Accounting for options is the challenge that I would pose to anyone wishing to claim the base for radical interpretation consists in non-representational facts about sensation and behaviour, non-representationally described. Options not taken have no behavioural signature. If I throw a ball at a window, then my limbs are moving in distinctive ways with relation to things in my environment. But if I have an option to throw a ball at the window, but do not take that option but continue typing, the trajectory of my body is keyboard-orientated, and I stand in no obviously special physical relation to the ball and window. So while there are purely physical correlates to experience and action, I simply don’t know how the advocate of the more austere alternative is planning to set up their theory.
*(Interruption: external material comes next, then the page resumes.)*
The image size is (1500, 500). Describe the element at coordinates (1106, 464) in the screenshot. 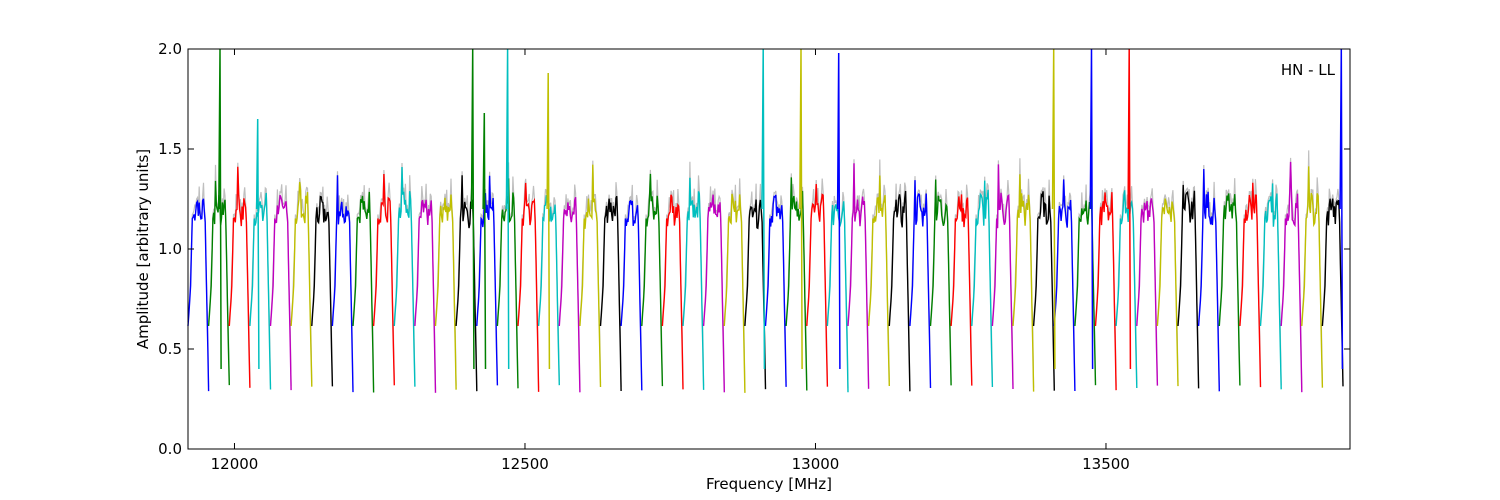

I’ll be exploring the reductive approach to source intentionality. I hope I’ll also, down the linem have the chance to compare and contrast my approach to Pautzian primitivism, but for now, some initial remarks will have to do. Even at this stage, we can see that buying into primitive representational features of conscious experience is only the start of the commitments we would need to prosecute a primitivist approach to source intentionality. Actions/intentions also demand treatment, and it’s unclear from Pautz’s published work how he would cover that case. One approach is to multiply representational primitives. Perhaps the representational properties of intentions as well as experiences are metaphysical bedrock. An alternative is to seek a reduction of all kinds of source intentionality to the intentionality of experience—for example, by appealing to our experience of our own actions. Neither route is straightforward or cost-free, and those who are tempted to follow him should bear in mind also the need to provide not only for the representational properties of actions and intentions, but also for (intentional) truths about the agents’ options.